What to do:
1. In the article about Amanda Peterson, what city is she from?
2. Transcribe the passage of the article starting at "Addiction counselors and" and ending at "generation to generation.".

Document segment:

>>>

By 14, she was her father's main accomplice in wholesaling
methamphetamine. At 17, she helped send him to prison for decades.
Now, can she escape the life she learned as a child?

This is what can happen when a kid grows up thinking Iowa's meth
epidemic is everyday life:

She will see nothing unusual about trying meth at 12. Or quitting
school after eighth grade to help her dad sell it. Or driving alone in
a black-windowed Oldsmobile, at 14, to buy hundreds of doses from
smugglers and then deliver them to street dealers.

When the meth life seems normal, others will accept the girl's role
without question.

"Me and my dad, we were best friends," she will say later. "He always
saw it as teaching me. He always said I was just like him. People knew
I was my dad's other half."

She will consider it all routine, until federal agents bust them when
she is 17. Until prosecutors force her to testify against her father.
Until she can look back on her lost childhood through sober eyes.

The girl, Amanda Peterson of Sioux City, is a 20-year-old woman now.
She considers herself lucky to have been caught. No one is counting
how many other children are slipping past, unnoticed.

Addiction counselors and law officers who have heard Peterson's story
say it is dramatic, but not unique. During meth's decade-and-a-half
reign in Iowa, they have become accustomed to families that pass the
habit from generation to generation.

"We know the parents, we know the grandparents, and it's just a matter
of time before we get to know the kids," said Tom Duncan, the U.S.

<<<

Excerpted records:
>>>

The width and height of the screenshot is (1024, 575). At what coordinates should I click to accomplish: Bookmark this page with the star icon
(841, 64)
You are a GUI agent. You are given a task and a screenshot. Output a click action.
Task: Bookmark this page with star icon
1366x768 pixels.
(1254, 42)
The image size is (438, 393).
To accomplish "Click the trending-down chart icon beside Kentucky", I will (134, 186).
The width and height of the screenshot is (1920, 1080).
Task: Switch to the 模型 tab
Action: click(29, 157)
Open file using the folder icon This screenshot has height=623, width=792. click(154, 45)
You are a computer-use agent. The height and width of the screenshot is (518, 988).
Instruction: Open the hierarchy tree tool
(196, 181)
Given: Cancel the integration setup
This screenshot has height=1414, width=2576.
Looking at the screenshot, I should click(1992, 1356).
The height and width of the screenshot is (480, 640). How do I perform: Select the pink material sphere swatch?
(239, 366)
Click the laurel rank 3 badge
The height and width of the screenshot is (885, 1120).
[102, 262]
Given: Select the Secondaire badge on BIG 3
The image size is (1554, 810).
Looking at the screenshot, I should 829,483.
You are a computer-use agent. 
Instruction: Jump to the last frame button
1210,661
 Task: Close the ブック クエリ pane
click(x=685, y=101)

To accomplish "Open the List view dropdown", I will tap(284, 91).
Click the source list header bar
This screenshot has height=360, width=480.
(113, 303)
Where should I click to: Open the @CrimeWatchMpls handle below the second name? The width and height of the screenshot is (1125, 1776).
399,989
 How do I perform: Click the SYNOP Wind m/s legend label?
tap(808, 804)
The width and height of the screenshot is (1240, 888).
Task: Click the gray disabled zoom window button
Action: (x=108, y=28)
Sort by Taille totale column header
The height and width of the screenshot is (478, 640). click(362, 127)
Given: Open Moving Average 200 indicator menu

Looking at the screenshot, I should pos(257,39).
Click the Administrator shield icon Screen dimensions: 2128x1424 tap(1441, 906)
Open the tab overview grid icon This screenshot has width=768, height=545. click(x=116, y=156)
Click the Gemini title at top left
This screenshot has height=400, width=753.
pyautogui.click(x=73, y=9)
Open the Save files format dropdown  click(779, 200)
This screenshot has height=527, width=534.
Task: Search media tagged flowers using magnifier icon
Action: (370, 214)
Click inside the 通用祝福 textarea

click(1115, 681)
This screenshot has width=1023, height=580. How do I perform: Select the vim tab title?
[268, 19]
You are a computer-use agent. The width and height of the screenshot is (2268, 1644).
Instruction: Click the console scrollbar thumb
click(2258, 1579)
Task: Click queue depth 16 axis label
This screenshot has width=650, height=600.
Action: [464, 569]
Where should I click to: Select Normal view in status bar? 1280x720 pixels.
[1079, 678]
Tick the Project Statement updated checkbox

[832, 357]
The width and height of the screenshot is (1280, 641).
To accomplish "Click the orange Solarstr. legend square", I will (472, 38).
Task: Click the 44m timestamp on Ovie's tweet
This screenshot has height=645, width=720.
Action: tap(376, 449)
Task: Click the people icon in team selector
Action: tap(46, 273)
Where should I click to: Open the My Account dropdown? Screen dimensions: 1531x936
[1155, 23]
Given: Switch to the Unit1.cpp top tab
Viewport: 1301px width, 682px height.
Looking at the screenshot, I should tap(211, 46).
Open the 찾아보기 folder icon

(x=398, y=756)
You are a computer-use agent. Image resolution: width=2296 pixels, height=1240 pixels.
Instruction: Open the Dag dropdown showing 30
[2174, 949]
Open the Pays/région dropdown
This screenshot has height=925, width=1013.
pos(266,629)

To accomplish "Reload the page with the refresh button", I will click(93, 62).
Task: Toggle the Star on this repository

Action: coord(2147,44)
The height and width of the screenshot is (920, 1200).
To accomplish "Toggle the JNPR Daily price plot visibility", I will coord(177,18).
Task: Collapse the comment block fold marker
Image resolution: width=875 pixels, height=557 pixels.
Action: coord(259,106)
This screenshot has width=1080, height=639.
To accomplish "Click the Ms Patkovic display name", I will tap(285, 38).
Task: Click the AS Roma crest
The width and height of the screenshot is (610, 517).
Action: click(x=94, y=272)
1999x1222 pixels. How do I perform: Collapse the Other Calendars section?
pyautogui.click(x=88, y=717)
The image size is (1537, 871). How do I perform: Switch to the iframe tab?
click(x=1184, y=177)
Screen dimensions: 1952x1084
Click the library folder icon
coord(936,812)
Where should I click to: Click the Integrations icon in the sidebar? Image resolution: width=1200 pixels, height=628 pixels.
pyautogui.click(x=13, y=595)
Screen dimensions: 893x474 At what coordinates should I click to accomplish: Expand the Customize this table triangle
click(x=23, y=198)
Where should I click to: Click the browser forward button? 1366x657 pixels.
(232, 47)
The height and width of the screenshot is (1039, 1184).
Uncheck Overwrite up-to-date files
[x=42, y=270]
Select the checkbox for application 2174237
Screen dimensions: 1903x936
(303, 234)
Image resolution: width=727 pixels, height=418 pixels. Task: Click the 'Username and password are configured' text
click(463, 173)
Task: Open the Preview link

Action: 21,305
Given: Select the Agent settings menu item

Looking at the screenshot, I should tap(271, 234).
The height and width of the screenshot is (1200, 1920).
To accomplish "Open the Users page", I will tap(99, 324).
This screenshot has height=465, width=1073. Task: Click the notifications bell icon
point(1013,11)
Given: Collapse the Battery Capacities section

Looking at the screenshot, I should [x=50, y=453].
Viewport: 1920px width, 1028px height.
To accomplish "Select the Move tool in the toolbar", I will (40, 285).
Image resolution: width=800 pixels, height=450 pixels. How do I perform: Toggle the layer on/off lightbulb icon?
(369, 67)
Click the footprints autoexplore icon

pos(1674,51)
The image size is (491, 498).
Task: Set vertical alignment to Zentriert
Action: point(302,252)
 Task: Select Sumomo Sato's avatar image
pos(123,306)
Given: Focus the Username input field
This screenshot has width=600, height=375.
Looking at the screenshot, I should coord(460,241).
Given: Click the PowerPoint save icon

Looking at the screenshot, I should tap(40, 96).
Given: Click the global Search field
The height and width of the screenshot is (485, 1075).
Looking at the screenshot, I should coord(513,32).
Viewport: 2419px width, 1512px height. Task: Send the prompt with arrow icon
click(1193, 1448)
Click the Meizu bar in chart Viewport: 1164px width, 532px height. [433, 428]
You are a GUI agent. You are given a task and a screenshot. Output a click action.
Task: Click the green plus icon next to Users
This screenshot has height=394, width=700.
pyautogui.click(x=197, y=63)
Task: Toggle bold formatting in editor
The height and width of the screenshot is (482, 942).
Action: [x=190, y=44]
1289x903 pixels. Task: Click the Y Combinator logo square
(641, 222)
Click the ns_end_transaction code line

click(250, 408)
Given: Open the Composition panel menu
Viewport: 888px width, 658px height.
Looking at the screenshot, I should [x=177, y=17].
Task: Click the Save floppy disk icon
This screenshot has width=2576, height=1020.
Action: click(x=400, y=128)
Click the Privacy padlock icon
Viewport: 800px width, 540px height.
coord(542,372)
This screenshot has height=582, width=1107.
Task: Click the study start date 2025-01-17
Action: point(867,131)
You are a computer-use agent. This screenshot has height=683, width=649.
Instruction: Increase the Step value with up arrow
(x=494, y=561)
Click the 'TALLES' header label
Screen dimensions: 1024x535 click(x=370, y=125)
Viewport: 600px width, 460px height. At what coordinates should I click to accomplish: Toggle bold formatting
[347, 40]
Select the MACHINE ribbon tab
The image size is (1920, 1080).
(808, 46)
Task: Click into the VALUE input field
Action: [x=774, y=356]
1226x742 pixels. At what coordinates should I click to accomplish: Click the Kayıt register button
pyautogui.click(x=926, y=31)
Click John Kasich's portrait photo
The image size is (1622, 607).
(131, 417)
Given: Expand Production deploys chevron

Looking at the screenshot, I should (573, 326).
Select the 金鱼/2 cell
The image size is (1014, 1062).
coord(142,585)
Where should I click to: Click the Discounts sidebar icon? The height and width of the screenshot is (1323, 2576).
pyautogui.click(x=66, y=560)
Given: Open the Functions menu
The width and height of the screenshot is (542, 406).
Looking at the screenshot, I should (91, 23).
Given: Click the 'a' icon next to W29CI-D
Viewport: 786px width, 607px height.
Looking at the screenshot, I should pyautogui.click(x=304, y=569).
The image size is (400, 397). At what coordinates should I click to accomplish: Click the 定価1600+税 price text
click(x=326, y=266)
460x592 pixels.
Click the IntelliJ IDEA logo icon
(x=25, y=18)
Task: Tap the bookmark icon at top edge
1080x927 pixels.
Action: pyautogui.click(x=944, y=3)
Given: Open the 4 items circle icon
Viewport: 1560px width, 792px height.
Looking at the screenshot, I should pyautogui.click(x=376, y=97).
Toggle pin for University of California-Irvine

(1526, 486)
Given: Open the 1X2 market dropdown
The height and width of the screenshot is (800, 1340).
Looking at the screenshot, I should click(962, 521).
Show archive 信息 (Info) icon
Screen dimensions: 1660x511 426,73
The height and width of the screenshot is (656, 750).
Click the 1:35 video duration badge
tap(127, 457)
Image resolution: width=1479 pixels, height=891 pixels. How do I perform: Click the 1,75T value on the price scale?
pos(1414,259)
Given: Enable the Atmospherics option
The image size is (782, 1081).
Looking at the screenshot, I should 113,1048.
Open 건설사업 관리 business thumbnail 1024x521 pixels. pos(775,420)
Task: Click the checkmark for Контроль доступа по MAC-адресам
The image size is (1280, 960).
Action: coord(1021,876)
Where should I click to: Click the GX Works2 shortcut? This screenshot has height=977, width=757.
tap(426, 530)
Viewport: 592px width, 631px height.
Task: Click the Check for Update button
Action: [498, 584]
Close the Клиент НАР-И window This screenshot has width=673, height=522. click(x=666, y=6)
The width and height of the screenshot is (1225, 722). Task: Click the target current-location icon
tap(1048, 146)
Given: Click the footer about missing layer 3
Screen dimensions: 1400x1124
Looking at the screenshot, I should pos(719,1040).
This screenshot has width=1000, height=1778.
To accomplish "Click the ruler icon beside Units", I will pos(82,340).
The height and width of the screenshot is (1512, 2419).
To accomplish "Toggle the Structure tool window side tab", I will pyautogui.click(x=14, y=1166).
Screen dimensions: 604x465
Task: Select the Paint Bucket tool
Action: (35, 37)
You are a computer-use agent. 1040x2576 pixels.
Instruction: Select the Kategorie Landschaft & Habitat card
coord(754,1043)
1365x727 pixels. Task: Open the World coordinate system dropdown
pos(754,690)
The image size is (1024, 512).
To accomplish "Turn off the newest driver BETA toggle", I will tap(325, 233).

<<<

Outputs:
1. Sioux City

2.
Addiction counselors and law officers who have heard Peterson's story
say it is dramatic, but not unique. During meth's decade-and-a-half
reign in Iowa, they have become accustomed to families that pass the
habit from generation to generation.